Ros Far Far yang juga Sekda Maluku pada Senin menggelar rapat koordinasi untuk membahas berbagai masalah ekonomi di Maluku, dan secara khusus mencari solusi untuk mengatasi kenaikan harga ikan dan beras di pasar lokal sejumlah daerah di Maluku.

Pembahasan tersebut juga menindaklanjuti informasi yang dikeluarkan Badan Pusat Statistik (BPS) bahwa kenaikan harga ikan dalam dua bulan terakhir turut memicu naiknya inflasi di Kota Ambon dan Kota Tual, Provinsi Maluku.

Ros Far Far mengakui tingginya harga ikan juga karena cuaca buruk dan kurang bersahabat sehingga nelayan tidak bisa melaut dan hasil tangkapan yang biasanya dijual ke pasar tradisional menjadi berkurang.

“Karena itu kami akan bekerja sama dengan para pengusaha perikanan sekaligus mengimbau mereka untuk menyimpan 10 persen hasil tangkapan yang biasanya untuk memenuhi kebutuhan ekspor, dan dapat disuplai ke pasar saat ikan berkurang dan harganya naik,” katanya.

Langkah itu, katanya, berdampak terjaminnya pasokan ikan di pasar lokal dan mencukupi kebutuhan dan konsumsi masyarakat sehingga harganya stabil.

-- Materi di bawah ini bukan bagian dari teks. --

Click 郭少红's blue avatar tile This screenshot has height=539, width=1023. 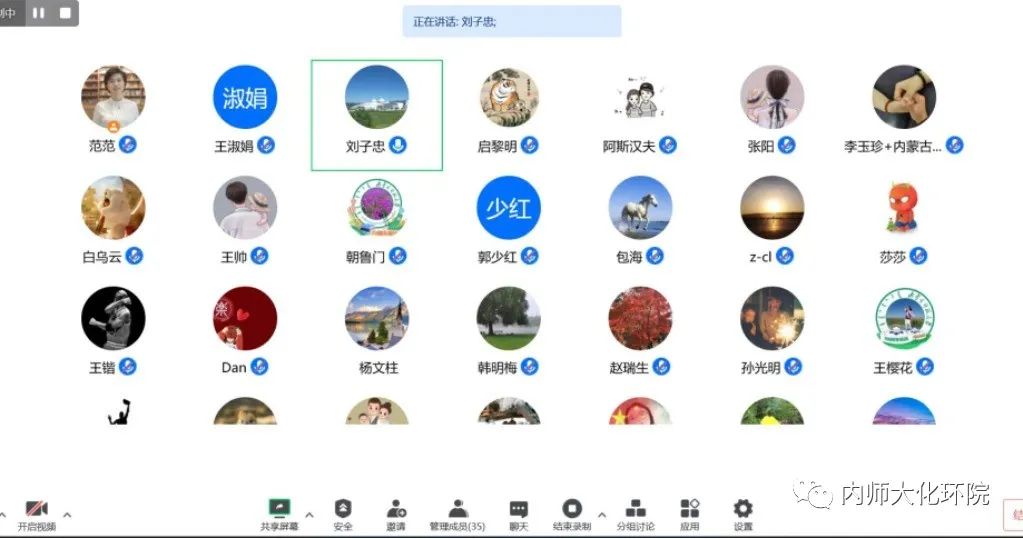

Dia mengatakan tingkat konsumsi ikan masyarakat di Maluku yang terus meningkat setiap tahun, perlu didukung dengan pasokan yang terjamin di pasar tradisional, sehingga harganya tetap stabil.

Tim Ekonomi pemprov Maluku, kata Ros Far Far telah mengundang para pengusaha perikanan yang beroperasi di provinsi untuk membicarakan masalah tersebut, sekaligus meminta kesediaan mereka untuk menyimpan dan menyuplai 10 persen hasil tangkapan di pasaran tradisional.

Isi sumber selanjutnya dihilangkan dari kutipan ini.